The researchers noticed that brain cells in the medial temporal lobe, a region that acts as a bridge between our memory and our ability to recognise things we see, showed similar activity regardless of whether the patients were asleep or awake, including when they were fixing their gaze on images presented to them by Nir and co.

“Many neurons — including those in the hippocampus — showed a sudden burst of activity shortly after eye movements in sleep, Nir said in a statement, which is “typically observed when these cells are ‘busy’ processing new images.”

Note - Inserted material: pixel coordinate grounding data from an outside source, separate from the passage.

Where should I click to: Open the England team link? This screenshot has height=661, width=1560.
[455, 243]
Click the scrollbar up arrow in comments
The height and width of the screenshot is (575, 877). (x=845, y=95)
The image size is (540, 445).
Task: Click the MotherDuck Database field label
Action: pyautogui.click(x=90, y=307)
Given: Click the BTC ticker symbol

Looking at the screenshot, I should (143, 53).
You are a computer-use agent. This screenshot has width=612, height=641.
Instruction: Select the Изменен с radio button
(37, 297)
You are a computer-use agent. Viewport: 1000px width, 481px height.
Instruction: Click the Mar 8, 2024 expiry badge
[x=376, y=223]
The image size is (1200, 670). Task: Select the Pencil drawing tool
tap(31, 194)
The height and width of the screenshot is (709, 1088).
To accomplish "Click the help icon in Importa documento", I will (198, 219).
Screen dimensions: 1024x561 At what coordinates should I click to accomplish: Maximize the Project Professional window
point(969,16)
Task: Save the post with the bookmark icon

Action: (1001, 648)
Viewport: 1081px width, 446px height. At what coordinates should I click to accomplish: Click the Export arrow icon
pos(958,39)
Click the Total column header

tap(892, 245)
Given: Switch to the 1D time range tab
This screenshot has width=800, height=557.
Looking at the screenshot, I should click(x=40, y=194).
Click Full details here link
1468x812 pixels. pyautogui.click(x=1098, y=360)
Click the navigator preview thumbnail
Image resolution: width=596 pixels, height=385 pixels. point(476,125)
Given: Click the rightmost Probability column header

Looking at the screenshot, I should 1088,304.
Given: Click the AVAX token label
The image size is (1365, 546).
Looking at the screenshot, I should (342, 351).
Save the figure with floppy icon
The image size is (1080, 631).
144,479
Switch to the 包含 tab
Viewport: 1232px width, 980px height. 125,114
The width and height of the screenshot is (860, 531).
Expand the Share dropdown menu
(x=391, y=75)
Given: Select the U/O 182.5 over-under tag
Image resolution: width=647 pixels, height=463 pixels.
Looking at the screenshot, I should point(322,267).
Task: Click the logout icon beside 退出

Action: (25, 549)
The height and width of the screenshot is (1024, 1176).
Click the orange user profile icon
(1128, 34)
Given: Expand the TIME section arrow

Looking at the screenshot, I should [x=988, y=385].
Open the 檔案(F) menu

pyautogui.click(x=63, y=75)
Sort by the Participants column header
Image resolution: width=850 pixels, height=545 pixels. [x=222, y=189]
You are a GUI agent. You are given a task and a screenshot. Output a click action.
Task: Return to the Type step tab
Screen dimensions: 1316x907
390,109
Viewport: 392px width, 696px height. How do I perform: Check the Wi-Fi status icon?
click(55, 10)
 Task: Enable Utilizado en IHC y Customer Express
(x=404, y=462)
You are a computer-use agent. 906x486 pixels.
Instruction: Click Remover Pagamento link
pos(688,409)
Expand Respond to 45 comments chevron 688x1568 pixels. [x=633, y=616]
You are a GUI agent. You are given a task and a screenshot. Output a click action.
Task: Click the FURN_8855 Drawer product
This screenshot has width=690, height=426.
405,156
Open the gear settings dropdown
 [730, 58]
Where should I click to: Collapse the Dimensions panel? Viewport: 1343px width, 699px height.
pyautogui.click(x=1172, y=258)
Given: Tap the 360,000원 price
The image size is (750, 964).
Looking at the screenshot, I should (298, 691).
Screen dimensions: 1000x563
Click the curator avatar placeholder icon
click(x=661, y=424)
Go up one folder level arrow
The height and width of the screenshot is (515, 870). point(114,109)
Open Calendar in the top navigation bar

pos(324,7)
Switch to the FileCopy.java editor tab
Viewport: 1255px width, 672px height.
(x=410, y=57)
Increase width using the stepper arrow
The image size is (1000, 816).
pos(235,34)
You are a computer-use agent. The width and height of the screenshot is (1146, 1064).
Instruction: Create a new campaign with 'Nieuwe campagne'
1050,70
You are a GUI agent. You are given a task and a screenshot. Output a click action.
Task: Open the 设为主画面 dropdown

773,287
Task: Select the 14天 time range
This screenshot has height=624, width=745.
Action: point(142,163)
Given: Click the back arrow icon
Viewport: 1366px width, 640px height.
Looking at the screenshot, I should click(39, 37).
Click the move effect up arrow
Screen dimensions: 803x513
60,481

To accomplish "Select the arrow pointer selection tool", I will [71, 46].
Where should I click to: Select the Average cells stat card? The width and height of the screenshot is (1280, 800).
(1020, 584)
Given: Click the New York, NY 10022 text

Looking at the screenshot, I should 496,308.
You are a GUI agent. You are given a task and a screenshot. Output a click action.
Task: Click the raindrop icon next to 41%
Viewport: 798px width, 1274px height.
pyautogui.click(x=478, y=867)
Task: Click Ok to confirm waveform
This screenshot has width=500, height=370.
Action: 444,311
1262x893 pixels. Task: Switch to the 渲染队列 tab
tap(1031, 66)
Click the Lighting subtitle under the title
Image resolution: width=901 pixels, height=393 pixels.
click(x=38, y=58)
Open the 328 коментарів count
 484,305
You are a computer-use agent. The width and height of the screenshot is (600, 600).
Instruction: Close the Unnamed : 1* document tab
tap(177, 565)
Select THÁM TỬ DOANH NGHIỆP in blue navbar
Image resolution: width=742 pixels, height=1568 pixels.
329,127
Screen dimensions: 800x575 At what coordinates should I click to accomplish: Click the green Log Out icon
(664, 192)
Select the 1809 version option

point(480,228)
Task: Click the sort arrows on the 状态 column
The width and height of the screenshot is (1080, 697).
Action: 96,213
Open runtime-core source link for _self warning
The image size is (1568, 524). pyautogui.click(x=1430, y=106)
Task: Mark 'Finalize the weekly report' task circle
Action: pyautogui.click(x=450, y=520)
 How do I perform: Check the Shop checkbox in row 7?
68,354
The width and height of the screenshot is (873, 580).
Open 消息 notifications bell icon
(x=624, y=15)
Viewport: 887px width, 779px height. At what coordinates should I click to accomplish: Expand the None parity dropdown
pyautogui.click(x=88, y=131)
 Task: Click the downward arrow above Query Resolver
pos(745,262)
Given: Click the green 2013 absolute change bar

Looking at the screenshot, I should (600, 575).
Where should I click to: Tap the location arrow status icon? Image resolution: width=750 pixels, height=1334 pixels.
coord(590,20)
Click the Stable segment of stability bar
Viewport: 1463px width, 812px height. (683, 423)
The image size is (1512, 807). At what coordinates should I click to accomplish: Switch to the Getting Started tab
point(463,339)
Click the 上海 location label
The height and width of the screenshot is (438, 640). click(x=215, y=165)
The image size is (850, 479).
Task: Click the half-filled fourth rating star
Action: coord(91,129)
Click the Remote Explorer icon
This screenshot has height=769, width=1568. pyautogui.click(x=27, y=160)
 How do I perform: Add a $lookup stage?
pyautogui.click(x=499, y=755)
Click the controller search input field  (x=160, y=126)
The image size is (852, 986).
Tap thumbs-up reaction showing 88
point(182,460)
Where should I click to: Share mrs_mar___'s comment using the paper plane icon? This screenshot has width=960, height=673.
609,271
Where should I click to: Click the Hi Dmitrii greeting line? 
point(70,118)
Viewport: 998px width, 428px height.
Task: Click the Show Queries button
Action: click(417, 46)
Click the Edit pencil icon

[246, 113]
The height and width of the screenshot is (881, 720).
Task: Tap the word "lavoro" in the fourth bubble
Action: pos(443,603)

The findings suggest that our rapid eye motions while we’re asleep represent the instant we encounter a new image in a dream (i.e. a snapshot), just like when we see a new snapshot when we’re awake, the researchers said.

While it’s not clear that the dreaming brain activity of epilepsy patients is entirely comparable to that of healthy people, the researchers were pretty confident that the epileptic patients’ brain activity was similar to the brain activity that’s been observed in healthy invidividuals.

But it’s hard to know, because you can’t simply stick electrodes in a healthy person’s brain. “Nobody ever recorded the brain of somebody without pathology because they dont have the ethical right to do so,” study co-author Thomas Andrillon, a sleep researcher at the Laboratoire de Sciences Cognitives et Psycholinguistique in France, told Business Insider.

As a precaution, Andrillion and his colleagues discarded any data that was recorded within 8 seconds of when the patients were having seizures, and from electrodes near the seizures’ origin (although seizures are rare during REM sleep, as it happens).

Also, the researchers didn’t actually ask the subjects if they were dreaming. However, in previous studies, they found that the majority of people woken from REM sleep reported having had dreams.